Brexit a ‘defining moment’ for a ‘strong, self-governing global Britain’, May says

Brexit a ‘defining moment’ for a ‘strong, self-governing global Britain’, May says

The UK faces a “defining moment” as it leaves the European Union, Theresa May said yesterday as she prepared to begin the formal Brexit process.
Legislation allowing the Prime Minister to start the process cleared the UK Parliament on Monday night and Mrs May told MPs she would come to the House of Commons later this month to announce when she has taken that step.
Mrs May said the legislation would receive royal assent within the “coming days”, allowing her to keep to her promise of starting the Brexit process by the end of March.
But in a Commons statement following last week’s European Council, Mrs May was jeered by opposition MPs as she stressed her desire to see the single market strengthened because her Brexit plan involves leaving it.
Setting out the next steps in her plan, Mrs May said: “We remain on track with the timetable I set out six months ago, and I will return to this House before the end of this month to notify when I have formally triggered Article 50 and begun the process through which the UK will leave the European Union.”
“This will be a defining moment for our whole country as we begin to forge a new relationship with Europe and a new role for ourselves in the world.”
“We will be a strong, self-governing global Britain with control once again over our borders and our laws.”
“We will use this moment of opportunity to build a stronger economy and a fairer society, so that we secure both the right deal for Britain abroad and a better deal for ordinary working people at home.”
NO GIB ANSWER
Mrs May took questions on her statement for over an hour and a half.
There was just one question on Gibraltar during that time, but the Prime Minister ducked it and did not provide an answer.
Conservative MP Kevin Foster Forster asked whether Mrs May had discussed with the EC and the Spanish Government “their attitude to the border with Gibraltar” and their attitude to “those separatists” who claim their country can just break away and then re-join the EU.
His question came after news that the Scottish government is planning to hold another referendum on its future in the UK.
Mrs May ignored the first part of the question and focused only on the latter.

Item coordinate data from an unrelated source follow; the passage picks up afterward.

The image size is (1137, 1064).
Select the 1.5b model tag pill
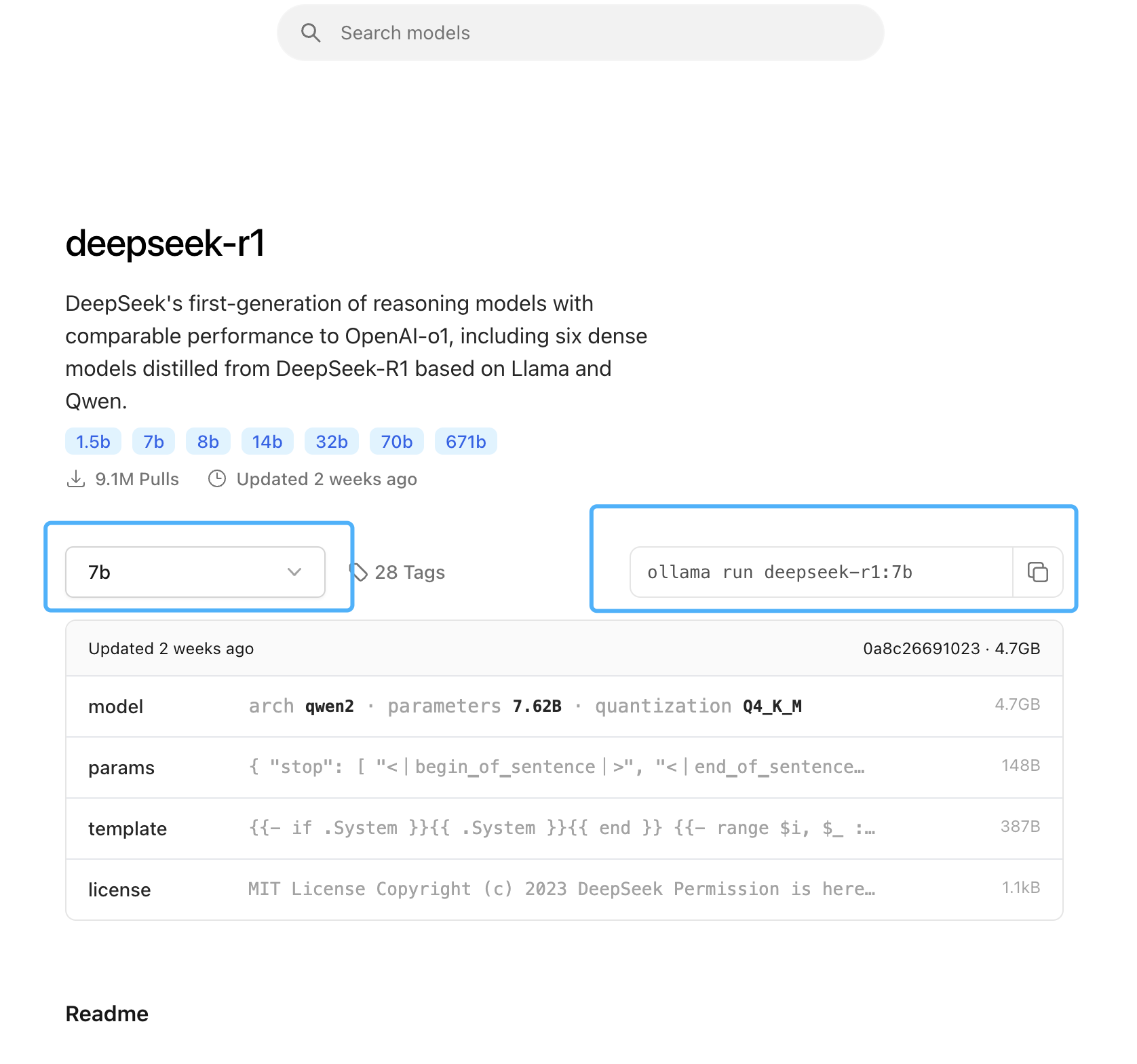[x=93, y=441]
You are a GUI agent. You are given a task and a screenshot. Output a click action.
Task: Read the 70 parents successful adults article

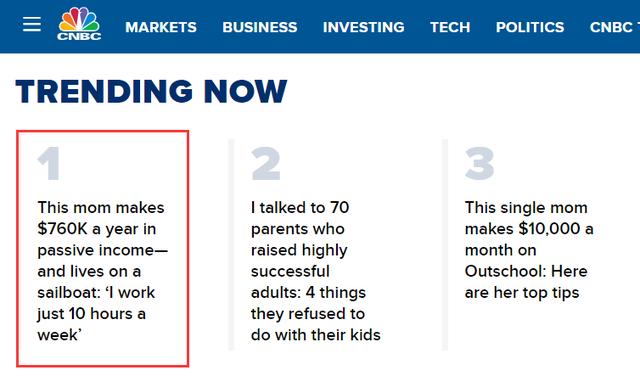(x=316, y=271)
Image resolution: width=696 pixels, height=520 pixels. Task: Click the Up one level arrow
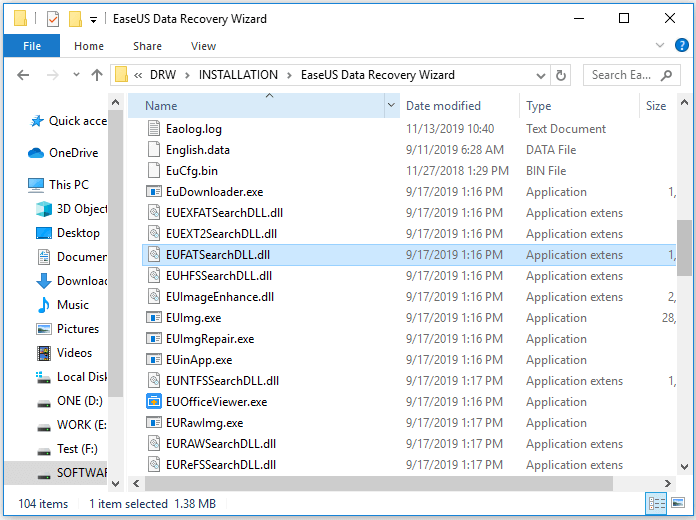click(97, 75)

She said the Spanish Government “…are very concerned and very clear that it is not possible for a country to break away from a country that is a member of the European Union and to immediately re-join that European Union.”
“This is the Barroso doctrine and has been reaffirmed by the European Commission.”
She added: “As far as Scotland is concerned, independence would not mean membership of the European Union, it would mean that Scotland would remain outside the European Union.”
Just hours before the Prime Minister’s Commons speech, Spain’s Foreign Minister Alfonso Dastis set out his government’s position on Scotland.
The Spanish minister, who was briefing reporters during an official visit to Peru, said Scotland will be “at the back of the queue” if it wants to become a member of the European Union if it decides to leave the United Kingdom.
His comments signal that Madrid will be firm on the issue, as it was in 2014 when Scotland voted to remain in the UK.
Spain’s conservative Partido Popular government does not want to encourage a separatist movement in Catalonia.
Sr Dastis told reporters in Peru that an independent Scotland “can’t just stay in the EU”.
Any prospective application to the EU can be vetoed by any member.
Yesterday the European Commission’s deputy chief spokesman Alexander Winterstein refused to be drawn on whether Scotland could inherit the UK’s membership of the EU without leaving the bloc.
”This is a question that is as interesting as it is hypothetical,” he told the commission’s daily briefing for journalists in Brussels.
He added: ”This negotiation process will be one between the European Union and Her Majesty’s Government. We respect the internal constitutional arrangements of all our member states.”
MAY’S BREXIT PLAN
Mrs May revealed little of her strategy but has a long wish list – wanting to win a free trade deal, maintain security cooperation, regain control over immigration and restore sovereignty over British law
Mrs May’s plan for Brexit would mean leaving the single market and seeking a comprehensive trade agreement instead.
The Prime Minister was forced to pause to allow the noise in the Commons to die down as she set out her support for “further steps to complete the single market and the digital single market” and the EU trade deal with Canada.
She said she had pressed for an agreement with Japan in the coming months, adding: “These agreements will lay the foundation for our continued trading relationships.”
Mrs May said: “At the same time, we will also seize the opportunity to forge our own new trade deals and to reach out beyond the borders of Europe to build relationships with old friends and new allies alike.”
Labour leader Jeremy Corbyn said the passage of the European Union (Notification of Withdrawal) Act was a historic step and Article 50 would start a “process that will shape this country’s future”.
He warned: “There is no doubt that if the wrong decisions are made we will pay the price for decades to come.
“So now, more than ever, Britain needs an inclusive Government that listens and acts accordingly.
“However, all the signs are that we have a complacent Government – complacent with our economy, complacent with people’s rights, and complacent about the future of this country.”